- [SHORT TASK]:
Find every line in the material below that contains the string "Image", and copy each of those lines out in full.

**** DATA FOR THE TASK ****

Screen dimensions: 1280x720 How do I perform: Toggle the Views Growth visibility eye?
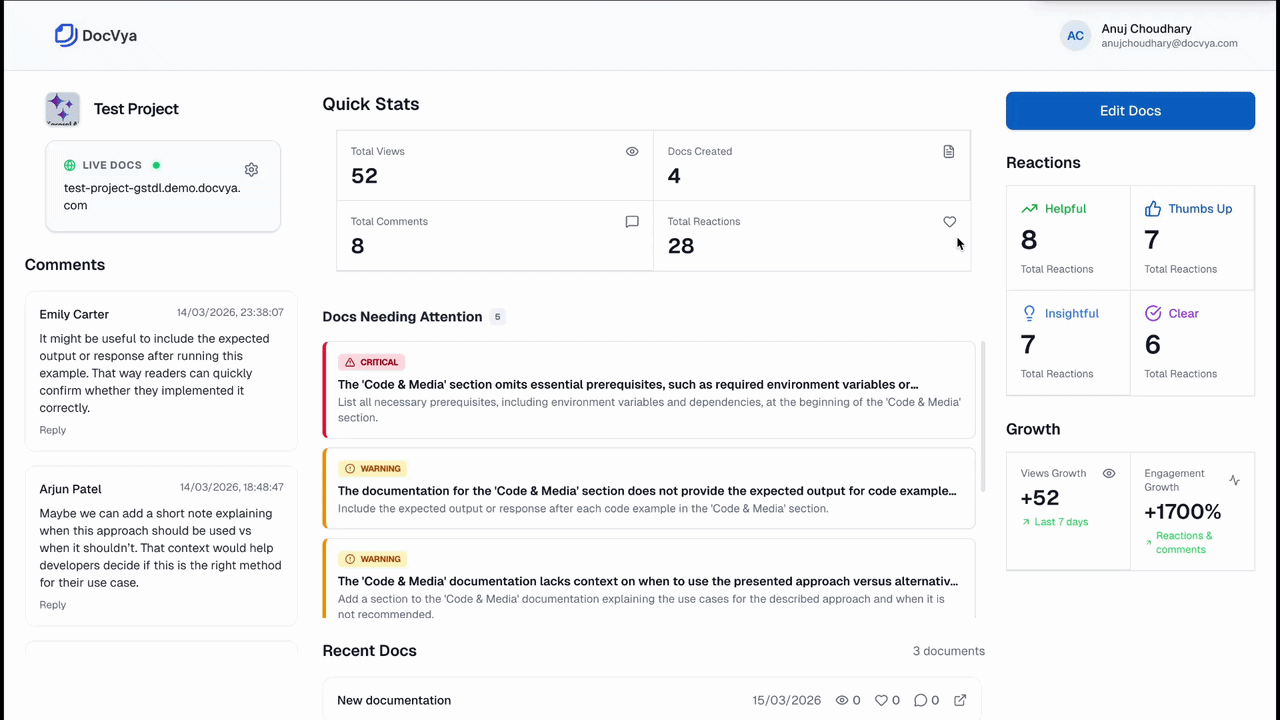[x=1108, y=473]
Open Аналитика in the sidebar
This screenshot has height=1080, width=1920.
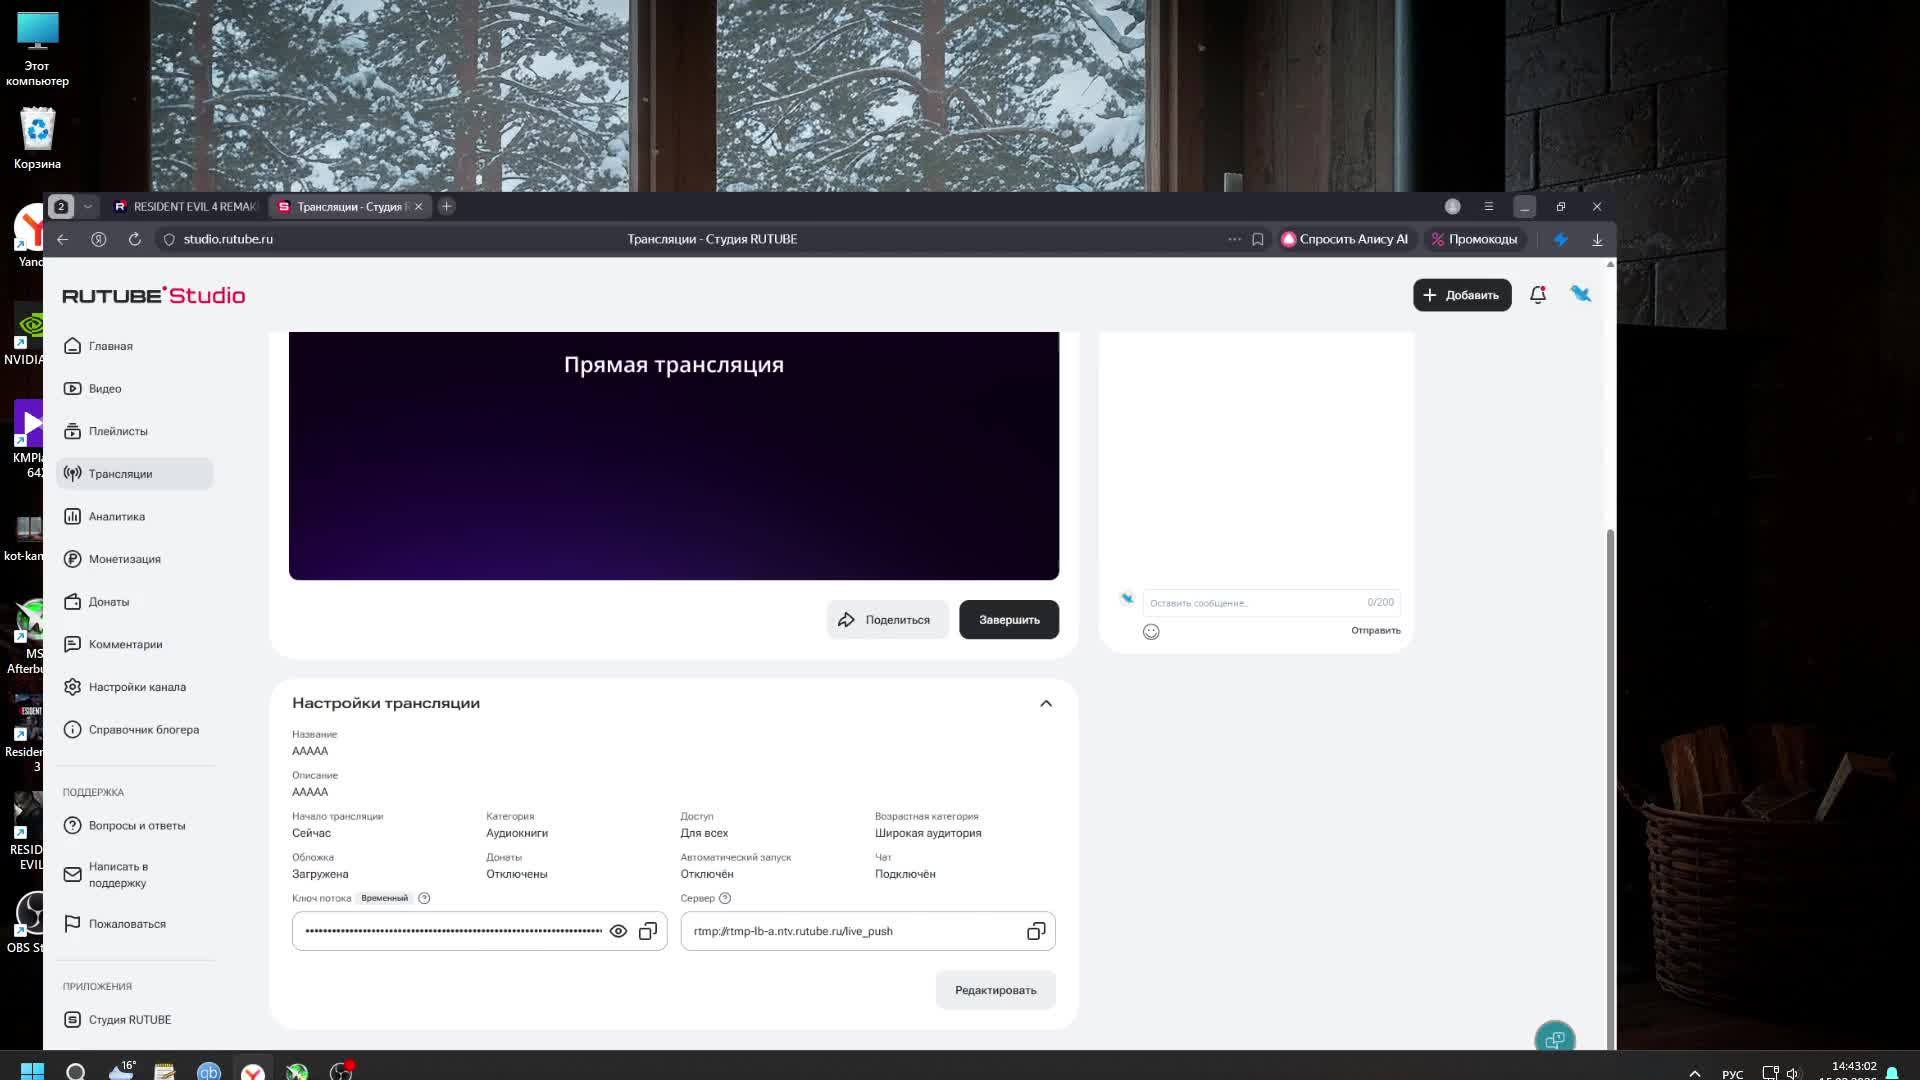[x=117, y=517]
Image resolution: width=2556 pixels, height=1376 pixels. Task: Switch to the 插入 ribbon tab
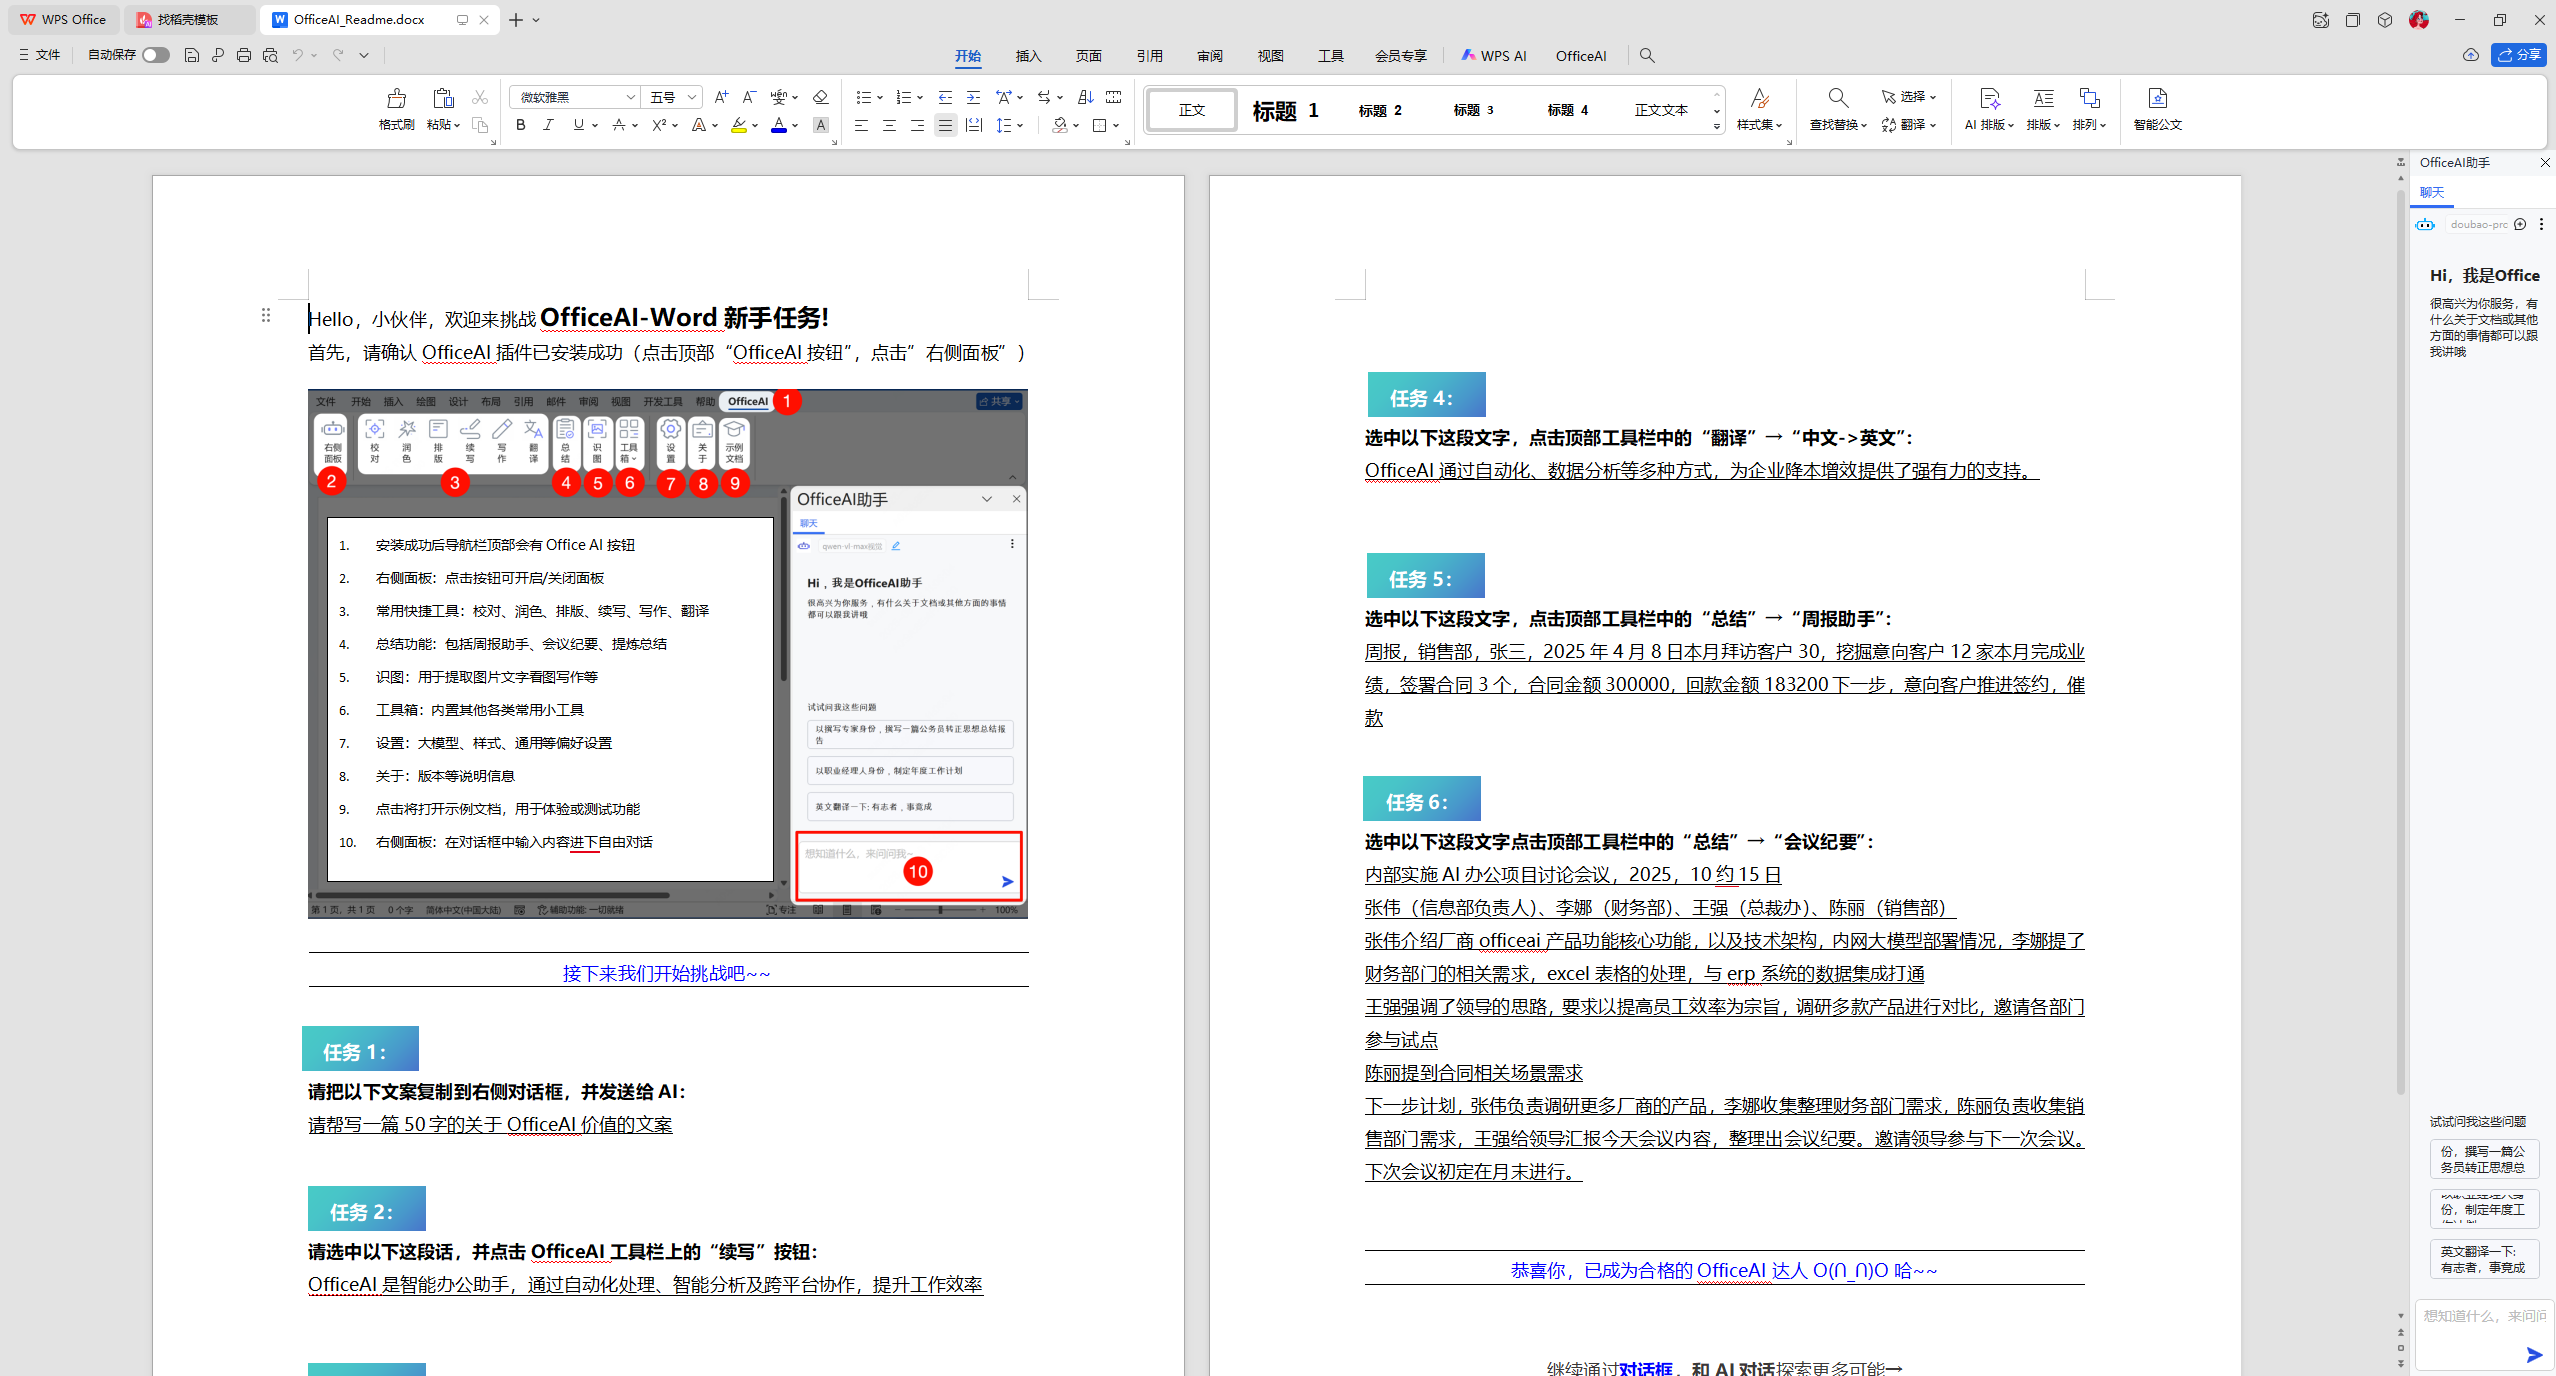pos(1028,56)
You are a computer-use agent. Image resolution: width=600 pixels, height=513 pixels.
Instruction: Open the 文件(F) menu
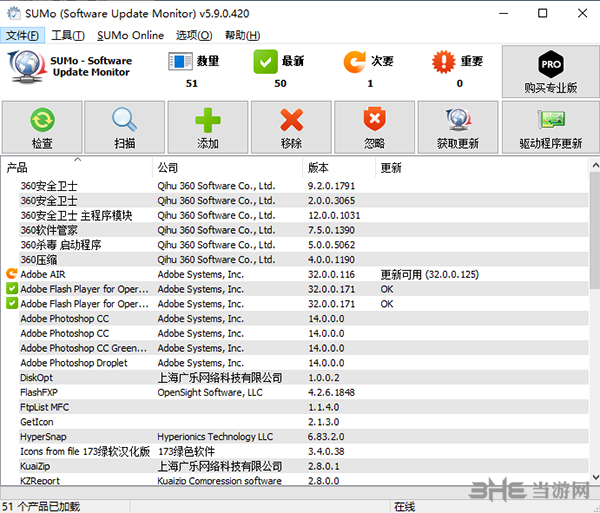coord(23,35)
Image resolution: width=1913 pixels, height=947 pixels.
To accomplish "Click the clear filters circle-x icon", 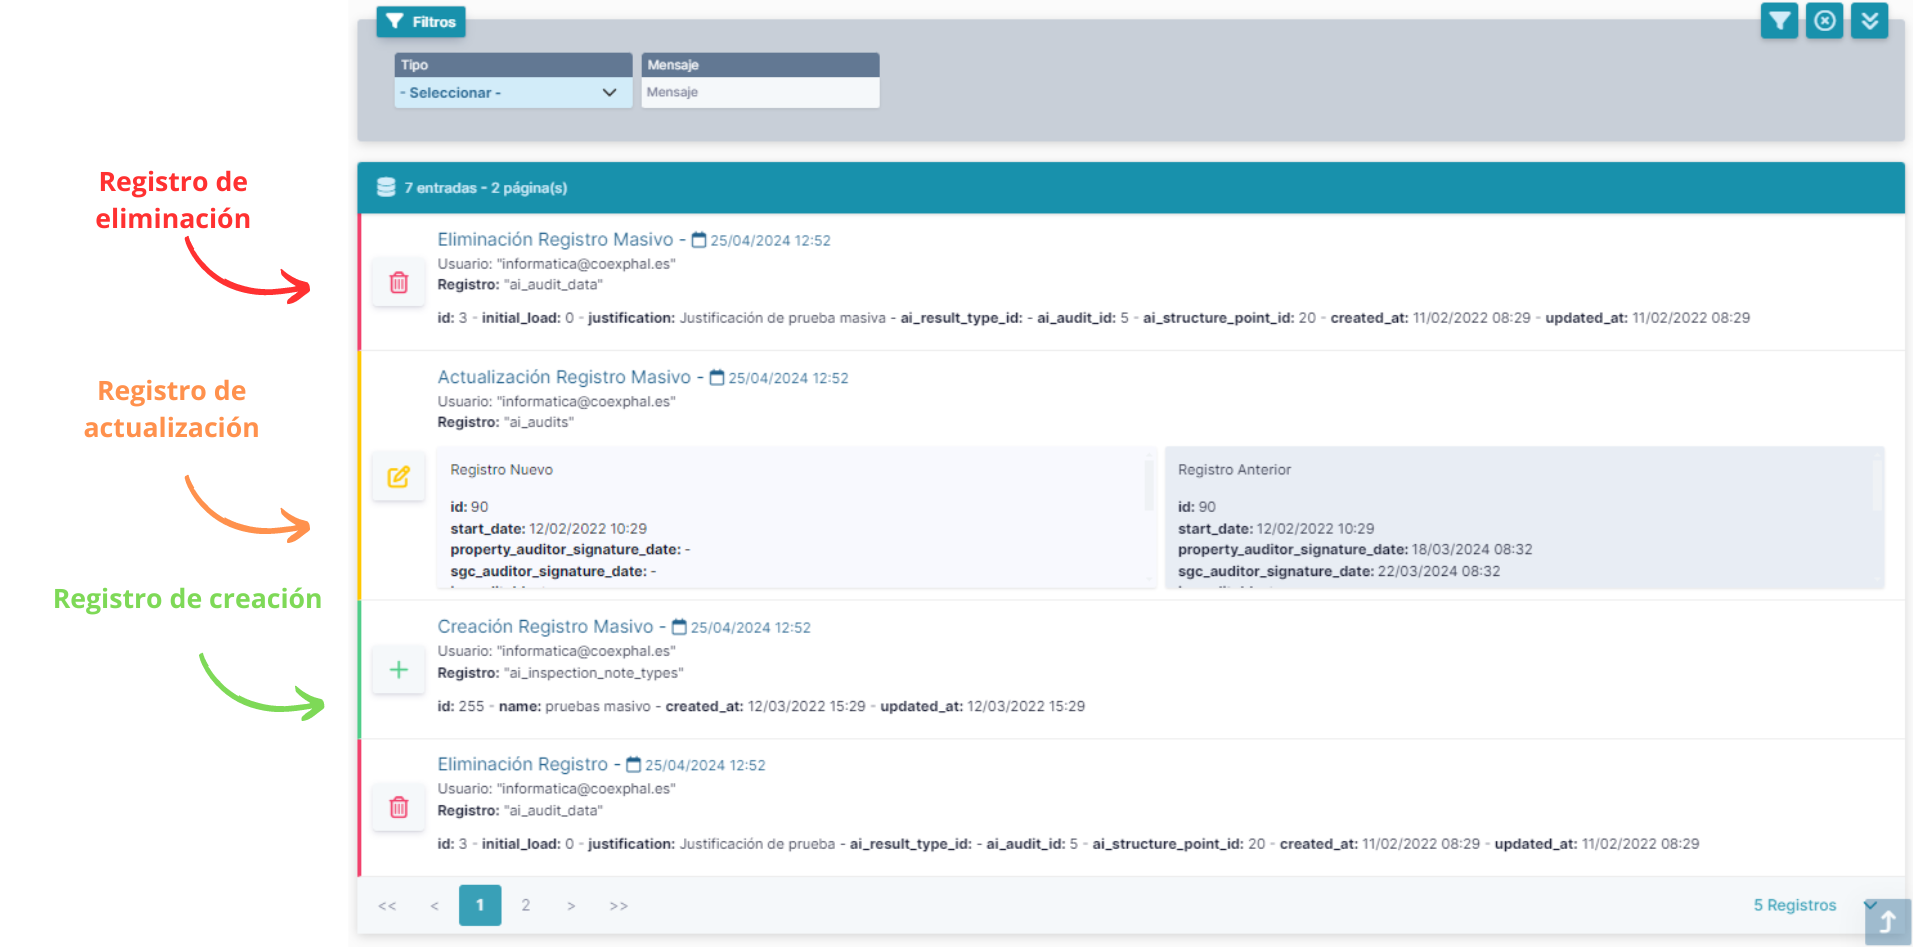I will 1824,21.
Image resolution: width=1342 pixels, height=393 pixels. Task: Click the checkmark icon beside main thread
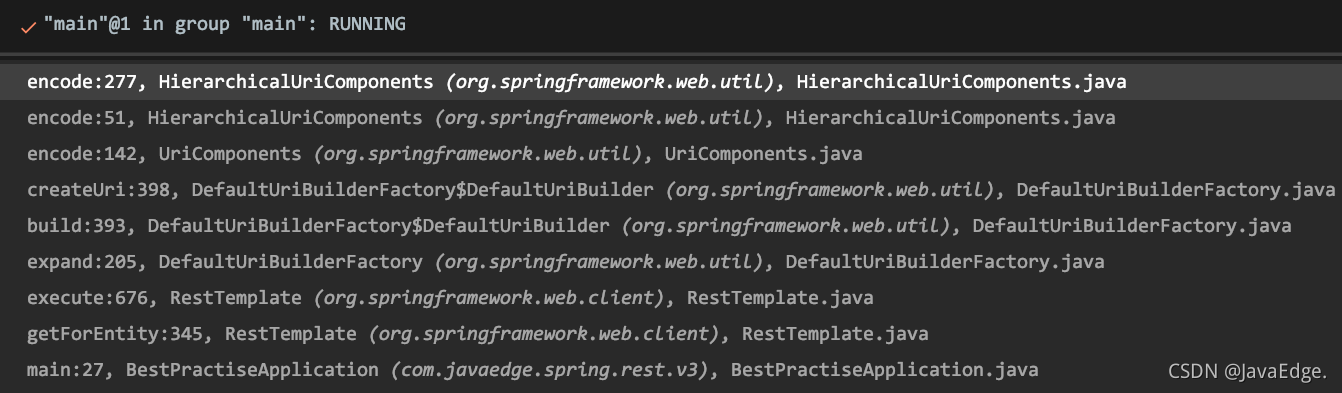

****

- [ANSWER TO THE PROBLEM]:
Image resolution: width=2556 pixels, height=1376 pixels. Task: Switch to the 插入 ribbon tab
You are a computer-use agent. Image resolution: width=600 pixels, height=513 pixels.
Image resolution: width=1913 pixels, height=947 pixels.
Image resolution: width=1342 pixels, height=393 pixels. Task: Click the checkmark icon beside main thread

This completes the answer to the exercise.